BEGIN Document

If you have that particular ability. Not everybody does, and it's not just "oh well that's because it was taught badly in school". Some people can't math, that's the sad fact (I am one).

Literature - change the books that are studied and kids will read them and fast.

And then we find they can't understand books that are not the "relevant to the youth" ones they read.

Who the hell needs to understand Dickens today? Sure, that's a point. But what do you do when it's a text for the workplace that isn't Dickens but is also not "The Hunger Games"?

This study is even worse than I first thought, because while I had sympathy that American kids of today wouldn't be familiar with 19th century British law terms, then I find they were allowed to look up unfamiliar terms and couldn't even put it together then for the joke about the dinosaur (bolding mine):

This paper analyzes the results from a think-aloud reading study designed to test the reading comprehension skills of 85 English majors from two regional Kansas universities. From January to April of 2015, subjects participated in a recorded, twenty-minute reading session in which they were asked to read the first seven paragraphs of Charles Dickens’ Bleak House out loud to a facilitator and then translate each sentence into plain English. Before subjects started the reading tests, they were given access to online resources and dictionaries and advised that they could also use their own cell phones as a resource. The facilitators also assured the subjects that were free to go at their own pace and did not have to finish reading all seven paragraphs by the end of the exam.

END Document
BEGIN Information supplied

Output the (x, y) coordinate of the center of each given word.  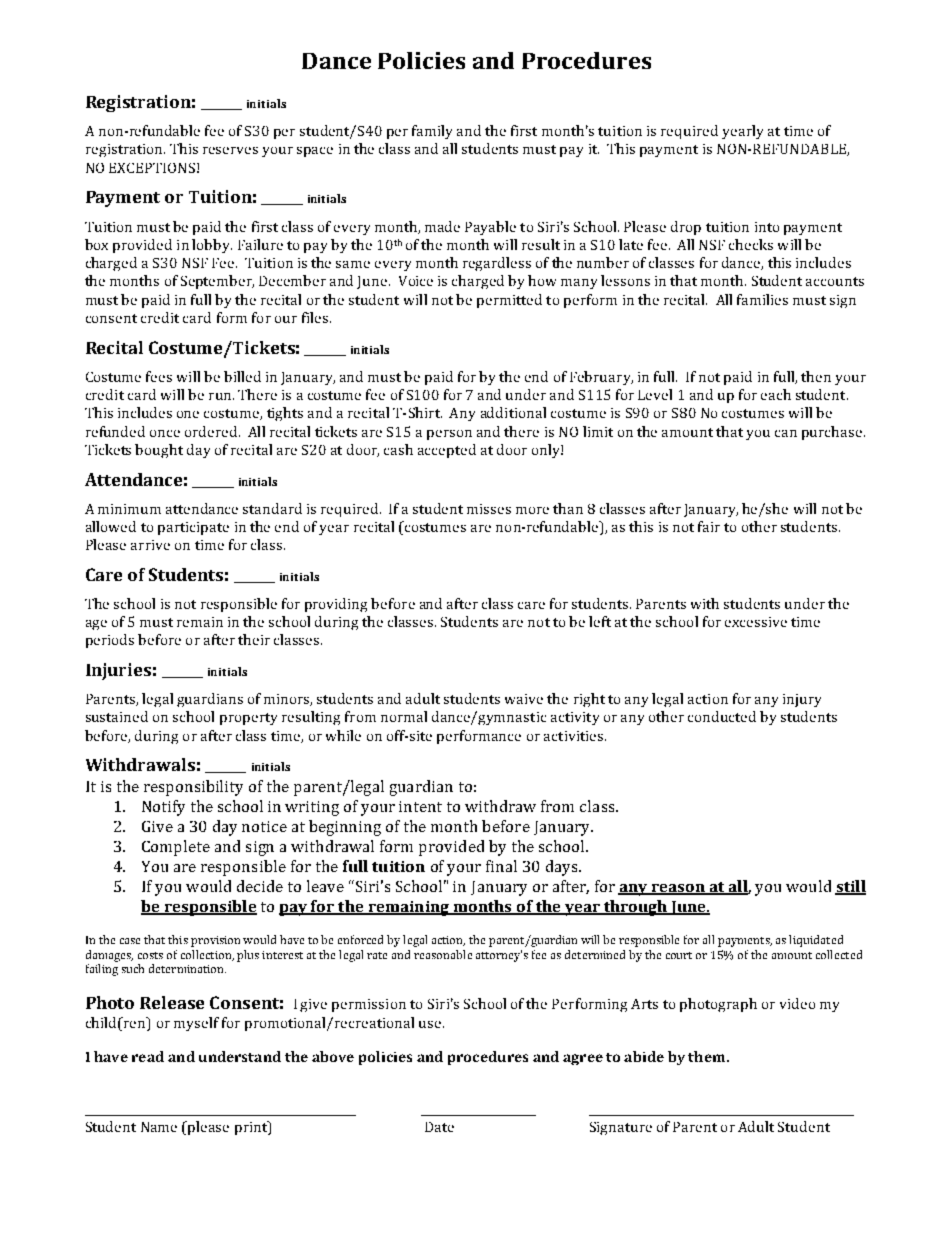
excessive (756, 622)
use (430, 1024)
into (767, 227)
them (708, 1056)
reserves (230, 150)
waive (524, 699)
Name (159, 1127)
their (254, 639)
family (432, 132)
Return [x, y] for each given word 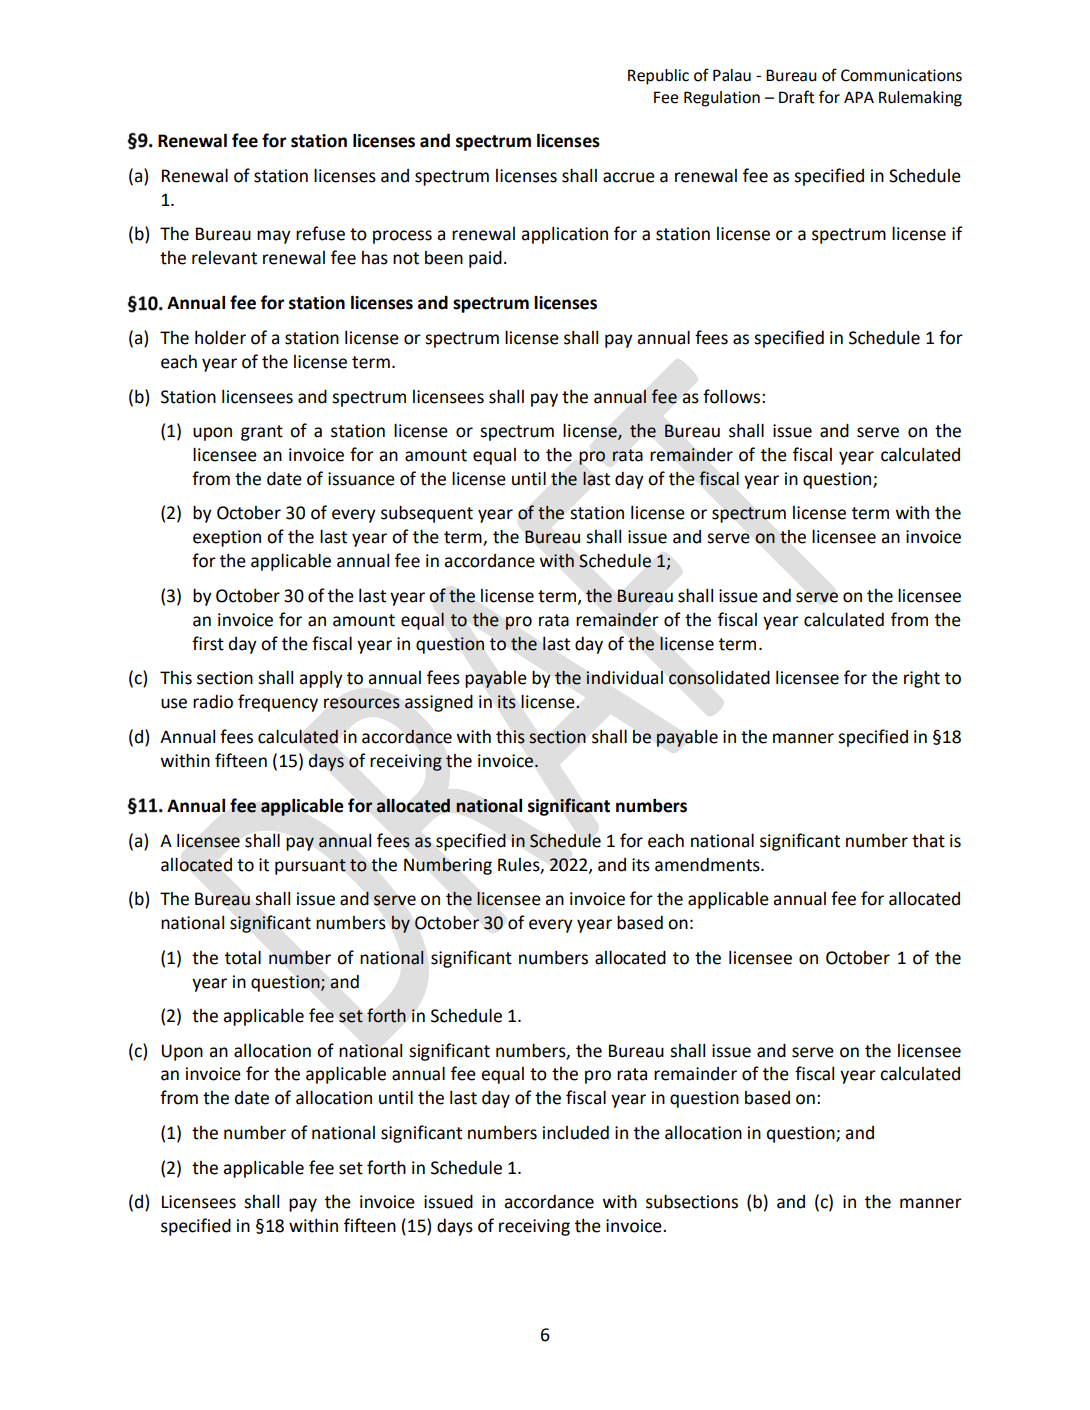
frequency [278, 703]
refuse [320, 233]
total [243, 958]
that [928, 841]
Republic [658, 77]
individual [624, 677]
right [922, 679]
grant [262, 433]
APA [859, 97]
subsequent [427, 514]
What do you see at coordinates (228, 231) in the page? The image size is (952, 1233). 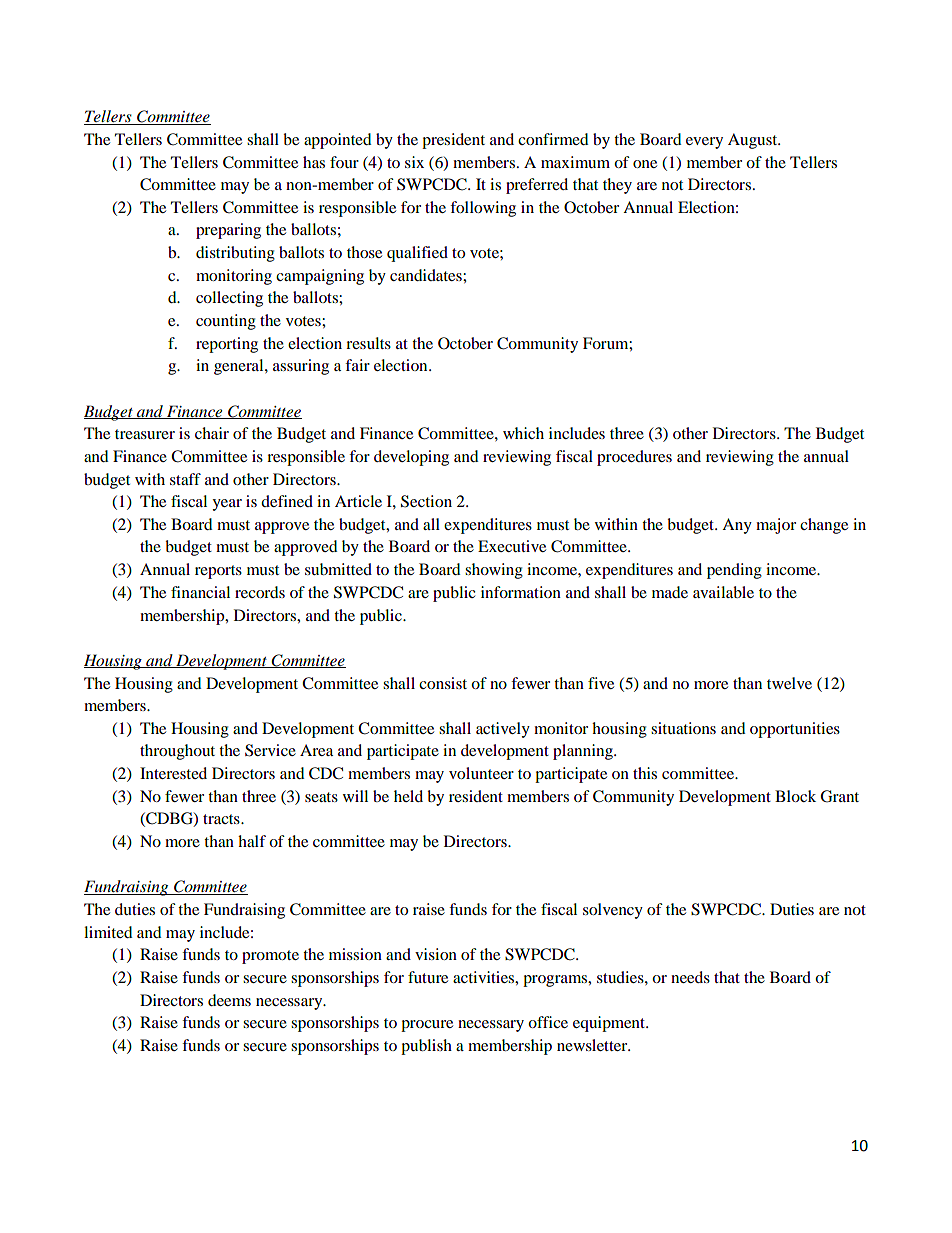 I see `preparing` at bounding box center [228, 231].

END Information supplied

Please continue the commentary on the Bleak House reading study from where it stops.

### Response
It's even more depressing, because these kids got into college to do an English degree with a poor starting level of English:

The 85 subjects in our test group came to college with an average ACT Reading score of 22.4, which means, according to Educational Testing Service, that they read on a “low-intermediate level,” able to answer only about 60 percent of the questions correctly and usually able only to “infer the main ideas or purpose of straightforward paragraphs in uncomplicated literary narratives,” “locate important details in uncomplicated passages” and “make simple inferences about how details are used in passages” (American College 12). In other words, the majority of this group did not enter college with the proficient-prose reading level necessary to read Bleak House or similar texts in the literary canon. As faculty, we often assume that the students learn to read at this level on their own, after they take classes that teach literary analysis of assigned literary texts. Our study was designed to test this assumption.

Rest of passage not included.